DIRECTIONS: Output everything from the line containing "Inicio (105, 8)" down to the line containing "中古オフィスデスク・事務机一覧へ (152, 232)", both included, as a JSON list of strings with one string per line and blank lines left out.

DATA TO USE:
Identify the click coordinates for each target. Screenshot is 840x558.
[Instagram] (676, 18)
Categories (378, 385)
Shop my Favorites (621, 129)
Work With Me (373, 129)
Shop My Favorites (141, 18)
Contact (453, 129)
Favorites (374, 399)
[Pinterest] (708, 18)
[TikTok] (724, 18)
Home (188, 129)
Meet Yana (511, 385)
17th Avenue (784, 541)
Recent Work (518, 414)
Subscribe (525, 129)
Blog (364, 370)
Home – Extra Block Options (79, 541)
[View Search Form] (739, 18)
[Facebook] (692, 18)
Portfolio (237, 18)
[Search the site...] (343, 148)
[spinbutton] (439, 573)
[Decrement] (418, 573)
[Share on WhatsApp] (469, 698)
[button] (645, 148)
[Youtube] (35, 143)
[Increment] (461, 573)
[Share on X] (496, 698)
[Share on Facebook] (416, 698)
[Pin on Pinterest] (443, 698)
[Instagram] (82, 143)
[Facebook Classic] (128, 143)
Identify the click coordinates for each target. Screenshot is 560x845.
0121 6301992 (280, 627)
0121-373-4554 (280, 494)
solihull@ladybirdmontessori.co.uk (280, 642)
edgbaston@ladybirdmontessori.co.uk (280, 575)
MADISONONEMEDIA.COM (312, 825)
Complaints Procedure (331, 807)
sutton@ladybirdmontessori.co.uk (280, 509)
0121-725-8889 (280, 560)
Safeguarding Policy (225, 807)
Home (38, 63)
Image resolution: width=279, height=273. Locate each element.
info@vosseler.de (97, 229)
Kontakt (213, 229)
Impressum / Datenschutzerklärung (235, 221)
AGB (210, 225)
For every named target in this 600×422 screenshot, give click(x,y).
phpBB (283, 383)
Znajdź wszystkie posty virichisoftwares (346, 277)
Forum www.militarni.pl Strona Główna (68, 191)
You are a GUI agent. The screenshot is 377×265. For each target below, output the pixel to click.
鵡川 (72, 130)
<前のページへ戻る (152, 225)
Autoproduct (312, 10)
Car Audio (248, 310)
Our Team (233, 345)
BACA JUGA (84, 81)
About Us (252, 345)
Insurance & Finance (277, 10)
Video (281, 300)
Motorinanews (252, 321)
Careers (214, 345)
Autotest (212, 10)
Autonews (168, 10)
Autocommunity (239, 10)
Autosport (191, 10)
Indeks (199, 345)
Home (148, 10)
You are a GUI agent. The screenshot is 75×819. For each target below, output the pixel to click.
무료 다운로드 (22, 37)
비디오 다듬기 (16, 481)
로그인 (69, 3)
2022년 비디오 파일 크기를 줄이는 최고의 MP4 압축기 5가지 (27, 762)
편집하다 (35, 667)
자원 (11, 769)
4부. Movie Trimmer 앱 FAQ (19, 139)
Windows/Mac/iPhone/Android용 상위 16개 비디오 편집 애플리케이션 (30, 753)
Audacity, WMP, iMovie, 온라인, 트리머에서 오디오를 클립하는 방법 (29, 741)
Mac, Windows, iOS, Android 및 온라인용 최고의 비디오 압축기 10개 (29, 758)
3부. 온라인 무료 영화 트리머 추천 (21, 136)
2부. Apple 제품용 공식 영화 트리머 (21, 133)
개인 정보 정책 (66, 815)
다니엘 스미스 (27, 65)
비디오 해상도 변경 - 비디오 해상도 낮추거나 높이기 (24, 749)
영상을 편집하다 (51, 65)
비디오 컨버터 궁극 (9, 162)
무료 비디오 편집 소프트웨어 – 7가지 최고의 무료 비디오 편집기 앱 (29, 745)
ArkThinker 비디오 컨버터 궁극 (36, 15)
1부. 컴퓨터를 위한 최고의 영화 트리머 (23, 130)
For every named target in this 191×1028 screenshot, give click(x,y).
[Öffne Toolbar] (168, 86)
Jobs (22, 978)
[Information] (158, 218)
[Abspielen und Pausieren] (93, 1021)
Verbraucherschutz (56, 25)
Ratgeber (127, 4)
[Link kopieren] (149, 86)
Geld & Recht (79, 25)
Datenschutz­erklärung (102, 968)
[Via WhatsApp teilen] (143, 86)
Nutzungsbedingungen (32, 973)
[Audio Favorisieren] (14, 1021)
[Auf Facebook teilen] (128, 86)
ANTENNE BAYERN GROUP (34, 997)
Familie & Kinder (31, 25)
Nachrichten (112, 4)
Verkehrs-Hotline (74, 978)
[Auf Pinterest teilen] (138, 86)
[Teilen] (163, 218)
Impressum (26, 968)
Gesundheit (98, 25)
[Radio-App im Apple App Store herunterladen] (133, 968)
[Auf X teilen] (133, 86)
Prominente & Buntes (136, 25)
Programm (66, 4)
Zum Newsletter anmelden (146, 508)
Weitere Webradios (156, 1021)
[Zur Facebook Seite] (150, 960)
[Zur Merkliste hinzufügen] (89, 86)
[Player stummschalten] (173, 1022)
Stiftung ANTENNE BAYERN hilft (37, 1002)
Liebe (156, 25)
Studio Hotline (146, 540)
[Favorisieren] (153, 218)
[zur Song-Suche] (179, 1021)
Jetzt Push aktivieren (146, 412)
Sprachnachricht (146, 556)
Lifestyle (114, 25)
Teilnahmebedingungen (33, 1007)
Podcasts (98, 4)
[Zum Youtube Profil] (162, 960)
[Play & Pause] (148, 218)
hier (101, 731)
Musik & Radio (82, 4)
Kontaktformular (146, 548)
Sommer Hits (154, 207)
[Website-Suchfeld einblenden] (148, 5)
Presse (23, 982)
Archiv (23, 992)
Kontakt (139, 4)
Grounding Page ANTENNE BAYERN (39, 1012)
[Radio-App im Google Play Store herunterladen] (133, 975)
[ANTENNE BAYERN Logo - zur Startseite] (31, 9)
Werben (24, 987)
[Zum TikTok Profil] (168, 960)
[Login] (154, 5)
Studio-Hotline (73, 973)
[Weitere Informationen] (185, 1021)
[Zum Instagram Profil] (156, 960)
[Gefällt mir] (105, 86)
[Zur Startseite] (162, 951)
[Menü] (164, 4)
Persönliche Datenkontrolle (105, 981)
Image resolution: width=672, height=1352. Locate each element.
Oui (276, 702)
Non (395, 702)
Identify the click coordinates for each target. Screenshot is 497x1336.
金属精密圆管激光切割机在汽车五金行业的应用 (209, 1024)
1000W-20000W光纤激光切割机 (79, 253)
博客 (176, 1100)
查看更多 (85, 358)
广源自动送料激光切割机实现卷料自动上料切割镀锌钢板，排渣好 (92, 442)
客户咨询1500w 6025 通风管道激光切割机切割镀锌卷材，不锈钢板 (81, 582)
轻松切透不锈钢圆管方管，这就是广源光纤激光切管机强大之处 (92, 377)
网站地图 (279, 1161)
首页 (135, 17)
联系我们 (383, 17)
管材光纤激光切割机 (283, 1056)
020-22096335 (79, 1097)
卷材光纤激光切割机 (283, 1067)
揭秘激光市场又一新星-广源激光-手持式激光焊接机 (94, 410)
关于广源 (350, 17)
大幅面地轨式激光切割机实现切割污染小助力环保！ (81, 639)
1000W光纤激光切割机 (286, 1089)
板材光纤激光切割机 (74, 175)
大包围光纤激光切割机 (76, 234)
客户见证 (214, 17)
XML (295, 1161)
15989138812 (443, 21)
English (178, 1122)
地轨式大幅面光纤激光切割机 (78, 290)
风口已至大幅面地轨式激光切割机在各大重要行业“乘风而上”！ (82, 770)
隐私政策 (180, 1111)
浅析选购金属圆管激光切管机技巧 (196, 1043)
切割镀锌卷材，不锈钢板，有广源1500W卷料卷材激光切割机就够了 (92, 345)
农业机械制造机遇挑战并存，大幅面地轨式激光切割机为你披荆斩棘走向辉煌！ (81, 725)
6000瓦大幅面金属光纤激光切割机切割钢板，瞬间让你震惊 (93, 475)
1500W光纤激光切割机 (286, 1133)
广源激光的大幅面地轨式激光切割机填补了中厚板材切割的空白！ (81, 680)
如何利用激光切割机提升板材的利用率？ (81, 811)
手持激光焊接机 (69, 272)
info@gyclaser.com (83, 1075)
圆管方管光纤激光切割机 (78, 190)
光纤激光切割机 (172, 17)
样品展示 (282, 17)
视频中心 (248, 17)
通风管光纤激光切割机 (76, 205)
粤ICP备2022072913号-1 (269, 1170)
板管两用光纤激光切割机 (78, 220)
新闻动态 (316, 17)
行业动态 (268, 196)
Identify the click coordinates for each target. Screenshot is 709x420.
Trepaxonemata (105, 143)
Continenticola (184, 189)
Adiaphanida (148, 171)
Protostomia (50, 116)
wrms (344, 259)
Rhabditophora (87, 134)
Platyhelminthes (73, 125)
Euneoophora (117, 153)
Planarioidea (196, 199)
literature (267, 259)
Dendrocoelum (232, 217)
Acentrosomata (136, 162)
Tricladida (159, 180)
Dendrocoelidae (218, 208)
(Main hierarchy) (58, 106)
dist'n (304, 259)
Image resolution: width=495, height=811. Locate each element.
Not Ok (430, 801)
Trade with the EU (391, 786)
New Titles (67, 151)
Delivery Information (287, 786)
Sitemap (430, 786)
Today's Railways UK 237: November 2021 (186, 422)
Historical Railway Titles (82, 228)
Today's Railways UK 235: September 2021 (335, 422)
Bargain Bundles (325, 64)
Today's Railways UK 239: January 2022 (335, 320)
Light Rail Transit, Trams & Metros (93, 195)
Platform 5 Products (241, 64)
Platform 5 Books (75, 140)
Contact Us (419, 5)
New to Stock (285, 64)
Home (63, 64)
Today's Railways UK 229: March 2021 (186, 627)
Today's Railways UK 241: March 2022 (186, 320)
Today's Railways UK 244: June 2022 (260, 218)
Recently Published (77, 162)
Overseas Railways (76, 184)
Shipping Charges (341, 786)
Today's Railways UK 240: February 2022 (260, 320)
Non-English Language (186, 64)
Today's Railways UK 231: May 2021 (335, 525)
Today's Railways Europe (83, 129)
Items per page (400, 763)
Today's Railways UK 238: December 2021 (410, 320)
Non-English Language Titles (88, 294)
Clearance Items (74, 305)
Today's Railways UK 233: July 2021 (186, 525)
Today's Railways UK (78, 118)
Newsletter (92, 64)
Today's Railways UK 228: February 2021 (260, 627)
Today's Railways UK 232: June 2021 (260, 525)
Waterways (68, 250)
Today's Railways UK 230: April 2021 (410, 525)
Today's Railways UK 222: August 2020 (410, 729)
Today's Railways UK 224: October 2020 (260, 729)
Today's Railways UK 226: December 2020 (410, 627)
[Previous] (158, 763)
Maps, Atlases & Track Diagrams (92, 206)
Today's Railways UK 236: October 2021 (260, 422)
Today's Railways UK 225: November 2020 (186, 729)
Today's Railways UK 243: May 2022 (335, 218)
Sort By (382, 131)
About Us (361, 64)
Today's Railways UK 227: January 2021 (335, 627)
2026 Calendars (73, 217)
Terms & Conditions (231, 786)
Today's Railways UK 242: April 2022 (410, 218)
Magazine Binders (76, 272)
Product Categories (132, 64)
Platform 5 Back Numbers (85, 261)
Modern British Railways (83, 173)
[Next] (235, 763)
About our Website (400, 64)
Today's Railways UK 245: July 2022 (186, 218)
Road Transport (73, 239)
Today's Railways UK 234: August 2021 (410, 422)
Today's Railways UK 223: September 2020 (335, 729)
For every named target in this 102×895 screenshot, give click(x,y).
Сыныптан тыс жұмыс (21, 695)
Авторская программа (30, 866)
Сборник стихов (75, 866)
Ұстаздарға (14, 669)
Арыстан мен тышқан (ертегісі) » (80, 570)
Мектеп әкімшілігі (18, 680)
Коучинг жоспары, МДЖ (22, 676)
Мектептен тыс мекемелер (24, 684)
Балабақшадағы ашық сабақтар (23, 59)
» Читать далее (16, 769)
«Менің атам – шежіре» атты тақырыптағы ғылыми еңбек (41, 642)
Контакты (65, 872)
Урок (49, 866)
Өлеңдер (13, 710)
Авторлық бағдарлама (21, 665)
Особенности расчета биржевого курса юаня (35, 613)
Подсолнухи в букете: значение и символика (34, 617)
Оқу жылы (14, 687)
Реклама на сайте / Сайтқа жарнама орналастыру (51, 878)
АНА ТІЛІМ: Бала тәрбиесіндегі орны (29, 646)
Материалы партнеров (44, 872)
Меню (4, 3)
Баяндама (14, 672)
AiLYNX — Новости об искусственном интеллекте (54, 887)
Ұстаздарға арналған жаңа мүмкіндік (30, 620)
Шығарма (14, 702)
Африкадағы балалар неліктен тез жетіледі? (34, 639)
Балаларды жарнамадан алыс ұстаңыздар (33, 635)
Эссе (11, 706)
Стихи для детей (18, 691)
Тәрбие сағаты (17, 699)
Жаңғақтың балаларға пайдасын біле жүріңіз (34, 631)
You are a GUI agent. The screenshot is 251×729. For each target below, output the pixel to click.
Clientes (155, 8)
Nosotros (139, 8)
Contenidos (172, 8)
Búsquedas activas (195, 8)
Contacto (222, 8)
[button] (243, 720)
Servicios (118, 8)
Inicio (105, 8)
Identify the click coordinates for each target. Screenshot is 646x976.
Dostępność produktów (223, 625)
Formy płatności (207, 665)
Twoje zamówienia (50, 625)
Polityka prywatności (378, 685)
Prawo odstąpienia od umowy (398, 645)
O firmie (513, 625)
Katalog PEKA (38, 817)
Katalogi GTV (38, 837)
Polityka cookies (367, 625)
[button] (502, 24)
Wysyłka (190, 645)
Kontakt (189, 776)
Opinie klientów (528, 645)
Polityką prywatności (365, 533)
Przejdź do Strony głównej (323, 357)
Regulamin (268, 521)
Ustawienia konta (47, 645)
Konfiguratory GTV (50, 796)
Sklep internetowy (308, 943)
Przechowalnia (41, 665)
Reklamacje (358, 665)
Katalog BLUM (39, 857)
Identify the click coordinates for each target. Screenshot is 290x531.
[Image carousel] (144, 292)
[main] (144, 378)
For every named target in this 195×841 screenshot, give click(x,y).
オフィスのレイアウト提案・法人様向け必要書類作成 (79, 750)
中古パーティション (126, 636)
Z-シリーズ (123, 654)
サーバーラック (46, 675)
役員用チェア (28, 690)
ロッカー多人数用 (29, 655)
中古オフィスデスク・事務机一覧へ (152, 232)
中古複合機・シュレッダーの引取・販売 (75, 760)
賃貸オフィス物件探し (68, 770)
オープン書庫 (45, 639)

SOLUTION TO THE PROBLEM:
[
  "Inicio (105, 8)",
  "Identify the click coordinates for each target. Screenshot is 646x976.",
  "Dostępność produktów (223, 625)",
  "Formy płatności (207, 665)",
  "Twoje zamówienia (50, 625)",
  "Polityka prywatności (378, 685)",
  "Prawo odstąpienia od umowy (398, 645)",
  "O firmie (513, 625)",
  "Katalog PEKA (38, 817)",
  "Katalogi GTV (38, 837)",
  "Polityka cookies (367, 625)",
  "[button] (502, 24)",
  "Wysyłka (190, 645)",
  "Kontakt (189, 776)",
  "Opinie klientów (528, 645)",
  "Polityką prywatności (365, 533)",
  "Przejdź do Strony głównej (323, 357)",
  "Regulamin (268, 521)",
  "Ustawienia konta (47, 645)",
  "Konfiguratory GTV (50, 796)",
  "Sklep internetowy (308, 943)",
  "Przechowalnia (41, 665)",
  "Reklamacje (358, 665)",
  "Katalog BLUM (39, 857)",
  "Identify the click coordinates for each target. Screenshot is 290x531.",
  "[Image carousel] (144, 292)",
  "[main] (144, 378)",
  "For every named target in this 195×841 screenshot, give click(x,y).",
  "オフィスのレイアウト提案・法人様向け必要書類作成 (79, 750)",
  "中古パーティション (126, 636)",
  "Z-シリーズ (123, 654)",
  "サーバーラック (46, 675)",
  "役員用チェア (28, 690)",
  "ロッカー多人数用 (29, 655)",
  "中古オフィスデスク・事務机一覧へ (152, 232)"
]